> [Exercise requirements]
Of all the entries below, only the lines from the one with "Image resolution: width=1402" up to and including the one with "Given: Select '8." are to be duplicated exactly.

Extracted data entries
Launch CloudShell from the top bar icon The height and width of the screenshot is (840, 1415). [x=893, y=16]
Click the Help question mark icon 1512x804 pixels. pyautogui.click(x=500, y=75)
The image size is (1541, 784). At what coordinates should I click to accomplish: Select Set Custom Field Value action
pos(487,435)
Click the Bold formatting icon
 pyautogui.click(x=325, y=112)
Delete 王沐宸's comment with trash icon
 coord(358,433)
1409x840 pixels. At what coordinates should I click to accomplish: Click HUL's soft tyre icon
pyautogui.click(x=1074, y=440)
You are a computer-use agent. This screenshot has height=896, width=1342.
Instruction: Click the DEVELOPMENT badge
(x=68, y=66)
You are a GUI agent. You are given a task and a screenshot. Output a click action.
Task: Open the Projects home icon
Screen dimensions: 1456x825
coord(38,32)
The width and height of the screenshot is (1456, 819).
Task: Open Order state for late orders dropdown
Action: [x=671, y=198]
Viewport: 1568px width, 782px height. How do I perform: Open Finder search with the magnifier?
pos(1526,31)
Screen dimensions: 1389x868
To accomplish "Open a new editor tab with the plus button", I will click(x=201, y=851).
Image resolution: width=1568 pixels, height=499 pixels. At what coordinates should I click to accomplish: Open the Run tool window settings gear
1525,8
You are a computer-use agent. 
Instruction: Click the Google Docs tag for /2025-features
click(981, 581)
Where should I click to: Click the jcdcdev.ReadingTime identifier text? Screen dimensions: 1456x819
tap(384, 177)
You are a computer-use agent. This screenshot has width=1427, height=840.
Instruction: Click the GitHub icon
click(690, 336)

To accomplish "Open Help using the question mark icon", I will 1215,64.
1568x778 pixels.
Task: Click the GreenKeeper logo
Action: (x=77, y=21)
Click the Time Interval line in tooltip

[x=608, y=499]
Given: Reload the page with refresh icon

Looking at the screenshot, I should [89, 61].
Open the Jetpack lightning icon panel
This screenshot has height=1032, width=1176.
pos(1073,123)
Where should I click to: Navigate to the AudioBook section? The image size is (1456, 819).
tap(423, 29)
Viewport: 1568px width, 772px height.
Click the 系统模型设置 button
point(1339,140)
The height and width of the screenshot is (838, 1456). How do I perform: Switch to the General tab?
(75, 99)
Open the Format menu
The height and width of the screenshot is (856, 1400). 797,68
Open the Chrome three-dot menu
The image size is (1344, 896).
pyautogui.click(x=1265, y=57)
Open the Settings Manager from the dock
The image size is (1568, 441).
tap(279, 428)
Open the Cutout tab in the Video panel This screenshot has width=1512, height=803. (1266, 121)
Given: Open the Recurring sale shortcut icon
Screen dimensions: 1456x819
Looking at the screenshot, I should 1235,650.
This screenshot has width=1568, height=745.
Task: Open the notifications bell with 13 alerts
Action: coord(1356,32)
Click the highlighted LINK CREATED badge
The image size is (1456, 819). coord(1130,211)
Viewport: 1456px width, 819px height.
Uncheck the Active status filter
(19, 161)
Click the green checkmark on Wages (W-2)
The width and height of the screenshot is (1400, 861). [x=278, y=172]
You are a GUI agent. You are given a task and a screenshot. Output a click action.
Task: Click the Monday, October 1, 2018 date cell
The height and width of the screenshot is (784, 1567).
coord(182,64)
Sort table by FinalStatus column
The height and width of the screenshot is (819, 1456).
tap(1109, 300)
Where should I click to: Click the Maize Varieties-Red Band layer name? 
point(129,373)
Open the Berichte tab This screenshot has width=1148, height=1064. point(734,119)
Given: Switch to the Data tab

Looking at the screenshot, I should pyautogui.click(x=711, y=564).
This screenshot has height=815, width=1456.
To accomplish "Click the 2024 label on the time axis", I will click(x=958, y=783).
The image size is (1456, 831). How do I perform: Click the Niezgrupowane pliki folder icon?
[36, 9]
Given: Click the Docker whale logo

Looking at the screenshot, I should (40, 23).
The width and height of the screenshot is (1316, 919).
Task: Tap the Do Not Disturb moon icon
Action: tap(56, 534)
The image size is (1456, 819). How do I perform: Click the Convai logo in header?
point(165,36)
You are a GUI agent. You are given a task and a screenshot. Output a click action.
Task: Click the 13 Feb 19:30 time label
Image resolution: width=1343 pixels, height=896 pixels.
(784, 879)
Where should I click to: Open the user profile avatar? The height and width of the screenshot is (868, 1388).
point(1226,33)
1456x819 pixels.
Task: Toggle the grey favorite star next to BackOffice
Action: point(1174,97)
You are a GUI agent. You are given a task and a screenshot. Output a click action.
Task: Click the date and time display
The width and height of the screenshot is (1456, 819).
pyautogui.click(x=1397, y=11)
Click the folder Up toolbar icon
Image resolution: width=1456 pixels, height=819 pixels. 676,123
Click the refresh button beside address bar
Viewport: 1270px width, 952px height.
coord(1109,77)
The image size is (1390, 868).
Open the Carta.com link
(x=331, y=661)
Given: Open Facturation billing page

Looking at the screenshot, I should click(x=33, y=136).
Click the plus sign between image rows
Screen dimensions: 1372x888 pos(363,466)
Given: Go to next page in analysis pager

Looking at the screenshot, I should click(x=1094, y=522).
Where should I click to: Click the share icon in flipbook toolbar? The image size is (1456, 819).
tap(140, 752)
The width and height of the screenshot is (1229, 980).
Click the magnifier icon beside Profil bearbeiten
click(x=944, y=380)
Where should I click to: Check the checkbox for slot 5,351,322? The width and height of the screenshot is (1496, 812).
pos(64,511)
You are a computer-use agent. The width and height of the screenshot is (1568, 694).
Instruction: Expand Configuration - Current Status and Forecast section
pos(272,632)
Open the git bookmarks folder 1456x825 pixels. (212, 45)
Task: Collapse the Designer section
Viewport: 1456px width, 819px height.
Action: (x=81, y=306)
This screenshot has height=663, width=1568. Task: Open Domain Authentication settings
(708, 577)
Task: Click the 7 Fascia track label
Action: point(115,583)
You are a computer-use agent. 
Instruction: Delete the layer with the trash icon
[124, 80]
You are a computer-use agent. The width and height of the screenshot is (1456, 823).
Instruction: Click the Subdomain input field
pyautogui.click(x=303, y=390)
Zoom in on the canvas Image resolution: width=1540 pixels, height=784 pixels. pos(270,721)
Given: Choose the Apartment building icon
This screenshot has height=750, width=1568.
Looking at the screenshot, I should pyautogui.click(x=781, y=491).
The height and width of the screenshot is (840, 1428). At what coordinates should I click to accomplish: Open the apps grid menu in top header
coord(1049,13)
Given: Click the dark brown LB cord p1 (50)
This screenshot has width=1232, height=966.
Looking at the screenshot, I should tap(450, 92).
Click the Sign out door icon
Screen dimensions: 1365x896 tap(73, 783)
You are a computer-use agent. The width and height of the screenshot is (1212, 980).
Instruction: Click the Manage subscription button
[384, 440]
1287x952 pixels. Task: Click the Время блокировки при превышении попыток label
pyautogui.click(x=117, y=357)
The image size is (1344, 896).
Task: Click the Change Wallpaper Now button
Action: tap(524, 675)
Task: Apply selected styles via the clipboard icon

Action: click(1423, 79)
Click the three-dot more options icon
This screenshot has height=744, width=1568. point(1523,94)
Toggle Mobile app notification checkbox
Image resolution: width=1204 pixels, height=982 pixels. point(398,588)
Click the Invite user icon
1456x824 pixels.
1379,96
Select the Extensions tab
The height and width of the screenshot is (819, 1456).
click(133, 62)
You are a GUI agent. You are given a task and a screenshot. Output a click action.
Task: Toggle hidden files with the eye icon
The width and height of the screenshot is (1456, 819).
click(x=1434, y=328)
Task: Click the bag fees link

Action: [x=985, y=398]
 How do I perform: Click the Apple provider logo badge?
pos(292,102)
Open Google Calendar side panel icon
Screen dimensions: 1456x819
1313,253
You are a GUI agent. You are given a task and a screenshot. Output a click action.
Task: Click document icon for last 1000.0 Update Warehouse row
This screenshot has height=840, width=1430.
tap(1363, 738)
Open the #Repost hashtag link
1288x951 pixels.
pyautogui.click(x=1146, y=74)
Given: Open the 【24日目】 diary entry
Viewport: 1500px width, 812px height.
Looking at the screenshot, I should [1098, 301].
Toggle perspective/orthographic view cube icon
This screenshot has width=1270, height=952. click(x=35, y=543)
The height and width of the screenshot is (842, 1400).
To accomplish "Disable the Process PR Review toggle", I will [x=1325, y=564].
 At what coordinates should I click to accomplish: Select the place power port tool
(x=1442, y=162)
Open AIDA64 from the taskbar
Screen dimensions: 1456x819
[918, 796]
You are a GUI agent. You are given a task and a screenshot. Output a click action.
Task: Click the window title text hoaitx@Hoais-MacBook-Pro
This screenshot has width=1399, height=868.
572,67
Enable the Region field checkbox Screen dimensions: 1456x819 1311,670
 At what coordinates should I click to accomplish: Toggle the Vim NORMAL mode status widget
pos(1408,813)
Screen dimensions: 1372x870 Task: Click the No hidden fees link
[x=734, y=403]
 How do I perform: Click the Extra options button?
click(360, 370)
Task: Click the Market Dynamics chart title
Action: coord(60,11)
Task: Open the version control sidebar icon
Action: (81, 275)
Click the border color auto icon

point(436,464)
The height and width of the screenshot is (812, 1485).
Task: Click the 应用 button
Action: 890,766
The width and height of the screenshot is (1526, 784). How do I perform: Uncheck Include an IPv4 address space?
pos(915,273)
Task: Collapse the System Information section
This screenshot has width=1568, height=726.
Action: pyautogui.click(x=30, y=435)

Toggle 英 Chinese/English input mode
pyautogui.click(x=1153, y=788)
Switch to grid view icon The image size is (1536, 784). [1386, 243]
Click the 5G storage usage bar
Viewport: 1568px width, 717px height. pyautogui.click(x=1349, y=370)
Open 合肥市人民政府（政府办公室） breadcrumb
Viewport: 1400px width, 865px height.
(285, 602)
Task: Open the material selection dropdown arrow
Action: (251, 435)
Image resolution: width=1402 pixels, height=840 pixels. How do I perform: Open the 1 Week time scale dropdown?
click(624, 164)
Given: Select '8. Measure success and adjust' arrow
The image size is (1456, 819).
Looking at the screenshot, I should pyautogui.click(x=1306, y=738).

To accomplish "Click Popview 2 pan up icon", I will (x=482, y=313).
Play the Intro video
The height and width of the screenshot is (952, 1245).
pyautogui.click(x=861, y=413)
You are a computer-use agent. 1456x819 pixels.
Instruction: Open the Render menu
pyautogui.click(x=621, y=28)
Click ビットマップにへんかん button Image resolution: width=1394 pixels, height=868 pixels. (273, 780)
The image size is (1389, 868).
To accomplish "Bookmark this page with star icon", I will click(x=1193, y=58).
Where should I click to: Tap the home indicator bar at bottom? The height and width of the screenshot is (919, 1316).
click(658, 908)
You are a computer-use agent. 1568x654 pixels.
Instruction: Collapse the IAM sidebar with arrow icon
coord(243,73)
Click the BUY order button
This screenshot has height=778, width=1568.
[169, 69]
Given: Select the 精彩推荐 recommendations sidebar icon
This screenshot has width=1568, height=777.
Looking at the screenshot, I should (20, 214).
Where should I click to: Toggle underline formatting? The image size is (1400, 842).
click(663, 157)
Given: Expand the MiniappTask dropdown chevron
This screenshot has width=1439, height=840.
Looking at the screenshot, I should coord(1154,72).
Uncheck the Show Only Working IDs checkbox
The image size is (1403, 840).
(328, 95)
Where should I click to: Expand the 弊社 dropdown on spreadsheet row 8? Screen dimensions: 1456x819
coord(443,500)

> [Solution to this task]
Image resolution: width=1402 pixels, height=840 pixels. How do I perform: Open the 1 Week time scale dropdown?
click(624, 164)
Given: Select '8. Measure success and adjust' arrow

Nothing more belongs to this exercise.